Here are a few suggestions to get started:

  1. Find Meaning: If you can, find something in your life that gives you meaning. This can be volunteering, it can be adopting a pet pooch, it doesn’t matter. We can never underestimate the power that a meaningful existence has on us as individuals. It literally gives us a reason-to-be which is the polar opposite of feeling helpless and hopeless.
  2. Pet Projects: If you feel inclined, think about starting a project that is yours and yours alone (it could be growing vegetables, it could be starting a blog). No-one is asking you to do it, you’re not getting paid for it and you won’t be reprimanded if you don’t do it. This is something that belongs to you, that you can take ownership of and that you can always come back to, regardless of what else is going on in your life. It is your safe haven.
  3. Small Actions: Apply The “Do Something Principle”, coined by Mark Manson. Take action on something — literally anything . It will change your state of mind. The motivation levels you might begin to feel will then have a ripple effect — and you might actually begin to realise that you can make other changes in your life as well.
  4. Physical Movement: Move if you can. It sounds like obvious advice but physical movement helps. A short, brisk walk will blow away the cobwebs and ideas might start to flow a bit more freely that sitting and ruminating (but sometimes just sitting helps too — see point 7).

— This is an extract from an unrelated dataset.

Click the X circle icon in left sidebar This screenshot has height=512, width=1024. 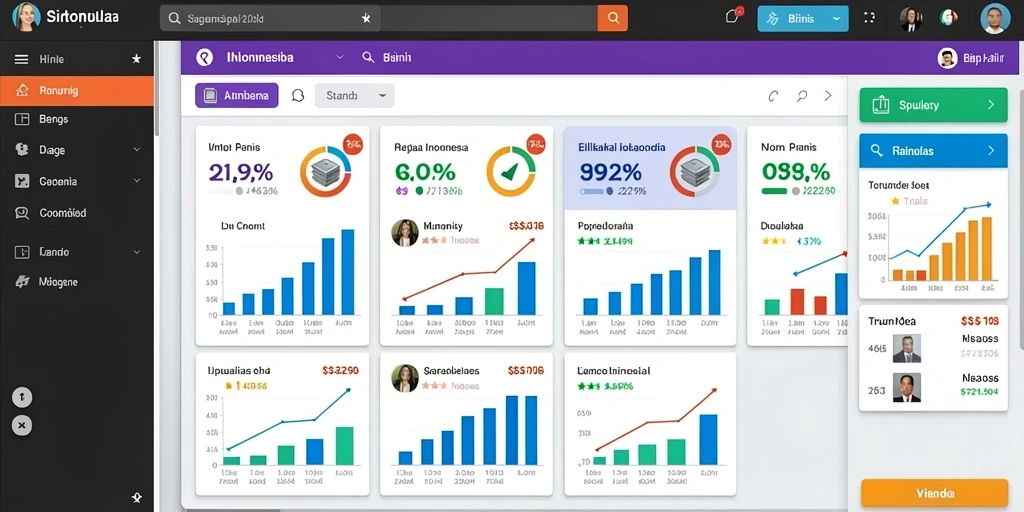click(22, 426)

  5. TV Exposure: Control what you watch on the TV, particularly the news when it’s always bad news. Our negativity bias draws us towards catastrophes and disasters which can leave us feeling demoralized and demotivated. It’s a perfect recipe for feeling hopeless. Restrict your exposure to that.
  6. Tap: You won’t be able to maintain a feeling of control if you aren’t fully engaged with how you feel. Learn a D.I.Y. technique like tapping (EFT) which literally puts your well-being at your fingertips.
  7. Rest: Take a break every now and again. Reset yourself: turn off the laptop, switch off the TV, put down your phone. Stare out the window, meditate, take a nap, deliberately relax. Take a step back and give yourself a chance to gain a new perspective. If you are waiting for a “break-through moment”, a flash of insight, a way to get out of this situation you’re in, they tend to come knocking at times like these.